PROBLEM DETAILS -
Provide the number of lines in the material below that include the word "agent", without any accompanying text.

INPUT FOR THIS TASK -
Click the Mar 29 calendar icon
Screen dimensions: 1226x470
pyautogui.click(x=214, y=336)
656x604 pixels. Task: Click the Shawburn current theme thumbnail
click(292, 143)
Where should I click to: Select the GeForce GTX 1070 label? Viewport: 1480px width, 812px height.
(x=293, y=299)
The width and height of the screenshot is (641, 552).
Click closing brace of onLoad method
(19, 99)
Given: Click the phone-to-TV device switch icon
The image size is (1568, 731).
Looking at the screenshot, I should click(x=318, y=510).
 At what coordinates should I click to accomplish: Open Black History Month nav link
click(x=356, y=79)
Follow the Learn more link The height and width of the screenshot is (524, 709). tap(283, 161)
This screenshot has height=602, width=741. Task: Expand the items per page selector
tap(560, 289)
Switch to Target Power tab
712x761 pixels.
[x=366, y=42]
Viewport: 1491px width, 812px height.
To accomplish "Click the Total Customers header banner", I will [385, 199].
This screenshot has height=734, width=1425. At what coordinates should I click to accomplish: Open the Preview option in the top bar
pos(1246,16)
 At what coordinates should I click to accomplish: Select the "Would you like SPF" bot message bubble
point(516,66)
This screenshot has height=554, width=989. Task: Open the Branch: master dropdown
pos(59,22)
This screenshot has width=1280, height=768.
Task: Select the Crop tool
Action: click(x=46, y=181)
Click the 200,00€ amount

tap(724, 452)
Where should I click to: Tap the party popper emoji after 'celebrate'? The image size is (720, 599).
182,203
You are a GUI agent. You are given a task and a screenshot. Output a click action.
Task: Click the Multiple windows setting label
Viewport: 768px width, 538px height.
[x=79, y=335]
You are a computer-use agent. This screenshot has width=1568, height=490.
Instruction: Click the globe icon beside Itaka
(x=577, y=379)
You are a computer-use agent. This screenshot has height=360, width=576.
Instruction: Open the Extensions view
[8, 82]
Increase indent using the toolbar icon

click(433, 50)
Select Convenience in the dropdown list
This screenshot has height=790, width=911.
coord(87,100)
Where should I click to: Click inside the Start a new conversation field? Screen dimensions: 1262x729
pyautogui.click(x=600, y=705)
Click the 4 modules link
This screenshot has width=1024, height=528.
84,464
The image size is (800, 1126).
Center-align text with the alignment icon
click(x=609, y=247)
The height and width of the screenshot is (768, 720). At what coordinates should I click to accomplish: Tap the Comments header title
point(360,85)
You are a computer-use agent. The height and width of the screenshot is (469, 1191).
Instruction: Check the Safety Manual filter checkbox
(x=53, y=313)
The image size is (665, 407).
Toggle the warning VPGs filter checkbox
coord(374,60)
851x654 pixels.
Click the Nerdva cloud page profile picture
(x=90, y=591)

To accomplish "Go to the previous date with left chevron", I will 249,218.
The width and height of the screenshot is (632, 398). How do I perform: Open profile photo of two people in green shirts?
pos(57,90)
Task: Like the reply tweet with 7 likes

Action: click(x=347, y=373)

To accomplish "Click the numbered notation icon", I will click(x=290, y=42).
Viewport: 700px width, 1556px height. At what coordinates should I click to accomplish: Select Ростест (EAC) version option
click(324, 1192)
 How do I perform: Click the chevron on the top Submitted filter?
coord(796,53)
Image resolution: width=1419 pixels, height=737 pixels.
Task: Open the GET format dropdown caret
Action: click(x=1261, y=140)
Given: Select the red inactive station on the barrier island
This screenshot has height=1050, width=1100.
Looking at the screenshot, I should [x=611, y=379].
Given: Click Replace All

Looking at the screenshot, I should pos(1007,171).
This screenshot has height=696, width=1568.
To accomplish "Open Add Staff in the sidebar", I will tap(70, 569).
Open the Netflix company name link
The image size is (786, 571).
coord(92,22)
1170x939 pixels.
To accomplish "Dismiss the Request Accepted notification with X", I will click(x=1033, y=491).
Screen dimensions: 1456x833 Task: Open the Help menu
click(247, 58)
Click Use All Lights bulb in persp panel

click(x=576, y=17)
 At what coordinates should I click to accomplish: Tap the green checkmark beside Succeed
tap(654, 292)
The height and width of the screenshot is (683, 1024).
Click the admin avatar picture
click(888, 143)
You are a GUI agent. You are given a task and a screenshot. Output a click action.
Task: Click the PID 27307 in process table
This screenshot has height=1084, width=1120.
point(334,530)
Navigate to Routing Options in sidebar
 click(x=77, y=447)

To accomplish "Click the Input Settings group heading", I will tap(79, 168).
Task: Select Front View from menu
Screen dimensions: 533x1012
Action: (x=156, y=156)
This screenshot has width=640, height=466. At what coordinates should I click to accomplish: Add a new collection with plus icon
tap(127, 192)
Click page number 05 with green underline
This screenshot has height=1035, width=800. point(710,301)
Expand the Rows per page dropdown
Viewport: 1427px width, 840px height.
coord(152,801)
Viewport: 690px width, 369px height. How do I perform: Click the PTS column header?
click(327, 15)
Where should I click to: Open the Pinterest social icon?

ANSWER -
5